> _TASK STATEMENT_
Could you add -41 to every coordinate in the answers of the listing section that opens with the line containing "Where should I click to: Click the Publish" and closes with the line containing "click(x=292, y=70)"? Reproduce only those lines, requests included.

★ ★ ★ ★ ★ ★ ★

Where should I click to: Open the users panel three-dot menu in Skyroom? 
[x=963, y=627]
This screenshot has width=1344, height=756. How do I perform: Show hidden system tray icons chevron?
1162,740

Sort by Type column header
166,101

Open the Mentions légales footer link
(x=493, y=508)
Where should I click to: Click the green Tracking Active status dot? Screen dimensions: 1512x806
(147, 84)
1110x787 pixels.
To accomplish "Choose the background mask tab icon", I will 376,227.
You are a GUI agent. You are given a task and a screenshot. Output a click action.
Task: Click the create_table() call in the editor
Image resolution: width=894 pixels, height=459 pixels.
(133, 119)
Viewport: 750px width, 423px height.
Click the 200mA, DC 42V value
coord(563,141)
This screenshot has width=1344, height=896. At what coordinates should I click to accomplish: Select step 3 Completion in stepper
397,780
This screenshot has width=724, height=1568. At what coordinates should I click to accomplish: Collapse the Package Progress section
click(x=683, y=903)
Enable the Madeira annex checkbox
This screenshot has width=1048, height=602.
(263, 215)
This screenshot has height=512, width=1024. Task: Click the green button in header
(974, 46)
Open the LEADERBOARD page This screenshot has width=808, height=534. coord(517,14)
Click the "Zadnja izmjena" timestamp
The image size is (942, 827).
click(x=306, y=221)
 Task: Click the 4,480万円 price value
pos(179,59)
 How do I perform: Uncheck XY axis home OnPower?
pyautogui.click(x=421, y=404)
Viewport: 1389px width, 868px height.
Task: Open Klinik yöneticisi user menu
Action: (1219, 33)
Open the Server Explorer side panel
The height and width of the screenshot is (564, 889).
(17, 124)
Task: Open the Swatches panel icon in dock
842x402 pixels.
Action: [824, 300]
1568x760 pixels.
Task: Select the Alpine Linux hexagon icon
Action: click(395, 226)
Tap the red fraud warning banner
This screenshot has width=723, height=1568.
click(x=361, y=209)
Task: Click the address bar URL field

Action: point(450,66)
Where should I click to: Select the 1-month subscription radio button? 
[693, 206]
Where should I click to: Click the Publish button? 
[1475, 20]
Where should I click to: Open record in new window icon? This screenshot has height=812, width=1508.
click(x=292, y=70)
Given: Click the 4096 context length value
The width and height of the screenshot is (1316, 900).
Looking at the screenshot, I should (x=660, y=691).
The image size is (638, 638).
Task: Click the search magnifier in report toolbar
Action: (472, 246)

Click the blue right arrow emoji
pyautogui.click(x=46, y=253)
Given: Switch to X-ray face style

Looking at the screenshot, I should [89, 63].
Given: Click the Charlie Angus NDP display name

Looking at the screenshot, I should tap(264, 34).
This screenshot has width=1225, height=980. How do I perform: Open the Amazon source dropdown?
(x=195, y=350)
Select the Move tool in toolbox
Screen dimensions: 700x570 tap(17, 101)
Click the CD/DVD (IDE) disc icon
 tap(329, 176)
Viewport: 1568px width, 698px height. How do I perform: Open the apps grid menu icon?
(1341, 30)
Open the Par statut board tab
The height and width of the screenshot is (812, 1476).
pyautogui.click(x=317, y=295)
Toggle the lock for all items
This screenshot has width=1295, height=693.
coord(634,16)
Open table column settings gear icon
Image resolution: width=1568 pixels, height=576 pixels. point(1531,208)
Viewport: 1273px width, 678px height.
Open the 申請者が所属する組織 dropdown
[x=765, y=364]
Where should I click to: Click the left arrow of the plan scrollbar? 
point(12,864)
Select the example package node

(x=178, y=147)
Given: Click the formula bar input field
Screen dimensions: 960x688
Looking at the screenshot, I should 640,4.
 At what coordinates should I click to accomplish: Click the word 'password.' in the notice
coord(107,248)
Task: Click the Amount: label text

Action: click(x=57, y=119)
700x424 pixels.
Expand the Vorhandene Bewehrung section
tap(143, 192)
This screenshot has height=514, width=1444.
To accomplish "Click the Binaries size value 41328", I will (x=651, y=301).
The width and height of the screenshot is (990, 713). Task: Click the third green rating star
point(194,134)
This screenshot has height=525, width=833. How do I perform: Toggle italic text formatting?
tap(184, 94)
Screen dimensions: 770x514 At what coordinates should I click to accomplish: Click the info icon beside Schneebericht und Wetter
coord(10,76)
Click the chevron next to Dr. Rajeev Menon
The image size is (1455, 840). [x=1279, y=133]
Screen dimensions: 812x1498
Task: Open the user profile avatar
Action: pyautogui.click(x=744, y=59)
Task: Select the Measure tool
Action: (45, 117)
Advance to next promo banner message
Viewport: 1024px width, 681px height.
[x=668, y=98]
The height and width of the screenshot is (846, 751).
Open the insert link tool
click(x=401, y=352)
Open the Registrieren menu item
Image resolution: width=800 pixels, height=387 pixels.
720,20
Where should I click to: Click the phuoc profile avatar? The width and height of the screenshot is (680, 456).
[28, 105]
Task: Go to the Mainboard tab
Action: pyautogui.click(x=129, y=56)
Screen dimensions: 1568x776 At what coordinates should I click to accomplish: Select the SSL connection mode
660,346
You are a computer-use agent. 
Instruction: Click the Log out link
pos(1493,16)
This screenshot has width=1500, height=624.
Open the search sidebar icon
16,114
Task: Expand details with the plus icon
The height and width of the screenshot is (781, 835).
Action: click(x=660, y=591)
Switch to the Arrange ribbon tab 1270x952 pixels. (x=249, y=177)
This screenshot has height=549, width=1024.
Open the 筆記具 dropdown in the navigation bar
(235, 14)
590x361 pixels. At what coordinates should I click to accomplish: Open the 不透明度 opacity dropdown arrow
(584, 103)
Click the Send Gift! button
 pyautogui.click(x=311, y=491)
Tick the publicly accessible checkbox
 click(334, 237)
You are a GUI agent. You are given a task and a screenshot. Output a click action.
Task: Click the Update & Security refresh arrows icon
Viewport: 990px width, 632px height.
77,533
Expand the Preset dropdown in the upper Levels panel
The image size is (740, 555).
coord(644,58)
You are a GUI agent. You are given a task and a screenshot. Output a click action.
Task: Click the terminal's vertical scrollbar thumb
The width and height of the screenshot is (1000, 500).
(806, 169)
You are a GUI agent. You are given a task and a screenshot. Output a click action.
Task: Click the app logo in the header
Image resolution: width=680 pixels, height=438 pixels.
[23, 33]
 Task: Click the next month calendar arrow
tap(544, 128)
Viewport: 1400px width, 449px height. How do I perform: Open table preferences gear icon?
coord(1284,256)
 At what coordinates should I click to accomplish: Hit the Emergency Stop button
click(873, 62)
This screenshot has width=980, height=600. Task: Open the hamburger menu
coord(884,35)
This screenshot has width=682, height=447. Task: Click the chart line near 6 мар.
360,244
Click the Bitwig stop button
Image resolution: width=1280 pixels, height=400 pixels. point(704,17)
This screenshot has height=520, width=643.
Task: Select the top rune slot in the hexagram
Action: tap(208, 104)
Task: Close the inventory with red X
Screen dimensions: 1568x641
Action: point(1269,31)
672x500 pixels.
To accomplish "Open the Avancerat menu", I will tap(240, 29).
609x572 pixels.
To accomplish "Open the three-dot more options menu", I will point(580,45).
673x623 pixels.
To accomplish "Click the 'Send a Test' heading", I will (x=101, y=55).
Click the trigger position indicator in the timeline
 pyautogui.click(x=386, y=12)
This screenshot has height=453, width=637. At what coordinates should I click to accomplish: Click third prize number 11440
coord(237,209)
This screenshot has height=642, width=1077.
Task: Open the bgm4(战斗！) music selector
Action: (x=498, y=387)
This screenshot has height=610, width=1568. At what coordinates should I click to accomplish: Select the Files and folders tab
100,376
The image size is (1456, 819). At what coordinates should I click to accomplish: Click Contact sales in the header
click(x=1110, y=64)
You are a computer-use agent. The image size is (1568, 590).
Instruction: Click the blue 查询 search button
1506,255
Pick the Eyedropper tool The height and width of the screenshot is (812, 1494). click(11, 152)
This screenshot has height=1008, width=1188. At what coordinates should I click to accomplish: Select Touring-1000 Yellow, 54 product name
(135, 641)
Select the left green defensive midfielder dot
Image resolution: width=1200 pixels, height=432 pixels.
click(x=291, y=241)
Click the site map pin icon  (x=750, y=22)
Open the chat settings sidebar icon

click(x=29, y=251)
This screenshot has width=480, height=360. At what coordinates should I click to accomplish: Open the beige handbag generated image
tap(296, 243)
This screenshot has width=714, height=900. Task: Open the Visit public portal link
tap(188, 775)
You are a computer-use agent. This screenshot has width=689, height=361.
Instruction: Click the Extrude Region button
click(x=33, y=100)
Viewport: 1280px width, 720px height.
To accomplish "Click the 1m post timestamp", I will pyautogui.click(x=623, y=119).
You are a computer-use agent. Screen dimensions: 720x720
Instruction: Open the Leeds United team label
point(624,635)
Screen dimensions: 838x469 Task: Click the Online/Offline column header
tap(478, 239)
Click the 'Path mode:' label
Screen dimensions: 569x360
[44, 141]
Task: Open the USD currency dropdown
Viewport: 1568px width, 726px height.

★ ★ ★ ★ ★ ★ ★

> _RESPONSE TO THE EXERCISE_
Where should I click to: Click the Publish button? 
[1434, -21]
Where should I click to: Open record in new window icon? This screenshot has height=812, width=1508.
click(x=251, y=29)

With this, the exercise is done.